Prognostic significance of CD8+T lymphocytes and CD68+ macrophages in assessing pathologic response in pediatric soft tissue sarcomas.
Abstract
10042 Background: The tumor immune microenvironment (TIME) plays a critical role in treatment response in pediatric oncology. Conventional clinical and demographic parameters often fail to accurately predict individual therapeutic outcomes. Increasing evidence suggests that the phenotype and spatial distribution of immune cells within the tumor may provide valuable prognostic information. This study evaluated the prognostic significance of immune markers (CD4, CD8, CD20, CD68) and their localization in predicting therapy-induced pathomorphologic response in pediatric soft tissue sarcomas (STS). Methods: A retrospective analysis was conducted in 98 pediatric patients with embryonal and alveolar STS. Immunohistochemical profiling was performed to assess the status, density, and spatial localization (intratumoral vs peritumoral) of CD4+, CD8+, CD20+, and CD68+ immune cells. Treatment response was evaluated based on the degree of therapy-induced pathomorphosis (grades I–IV) and standard imaging criteria. Statistical analysis included Spearman correlation and chi-square testing. Results: Intratumoral immune-cell infiltration demonstrated stronger prognostic value than demographic or clinical characteristics. A significant association was observed between CD8+ T-cell positivity and higher grades of pathomorphologic response (grades III–IV; p=0.001). CD68+ macrophage infiltration was also significantly correlated with tumor regression (p<0.001). Intratumoral localization of CD8+ (p=0.002) and CD68+ (p=0.021) cells was significantly associated with improved therapeutic response compared with peritumoral localization. No significant associations were identified for age (p=0.771), sex (p=0.775), or histologic subtype (p=0.960).
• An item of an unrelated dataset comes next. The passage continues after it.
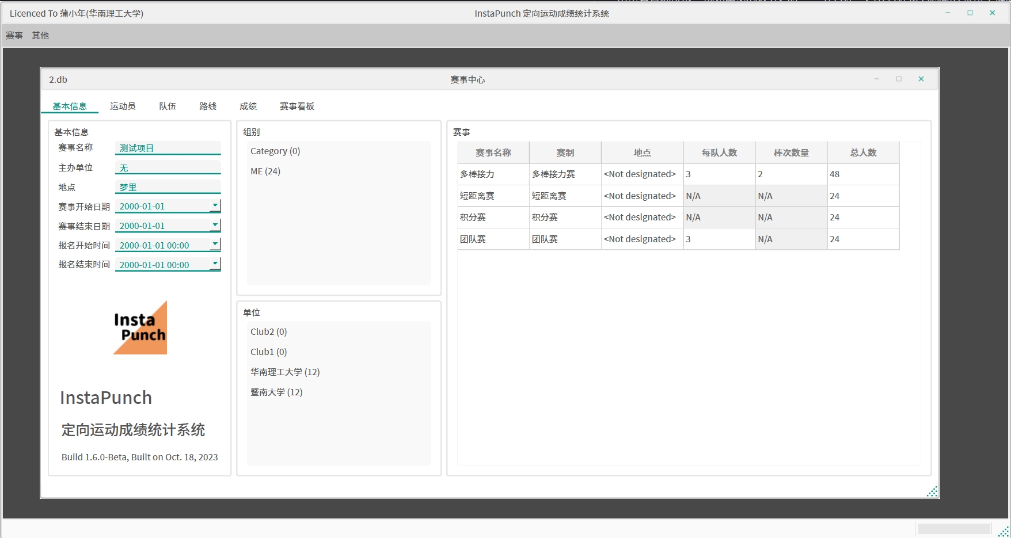Click the InstaPunch orange logo image
1011x538 pixels.
click(140, 327)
Conclusions: Intratumoral CD8+ T lymphocytes and CD68+ macrophages are key predictors of therapeutic response in pediatric STS. These findings support the integration of immunohistochemical profiling into routine clinical practice for response stratification. The results also provide a rationale for combining standard chemotherapy with immunomodulatory strategies to enhance intratumoral immune infiltration. Clinical trial information: B2023.2.DSc/Tib856.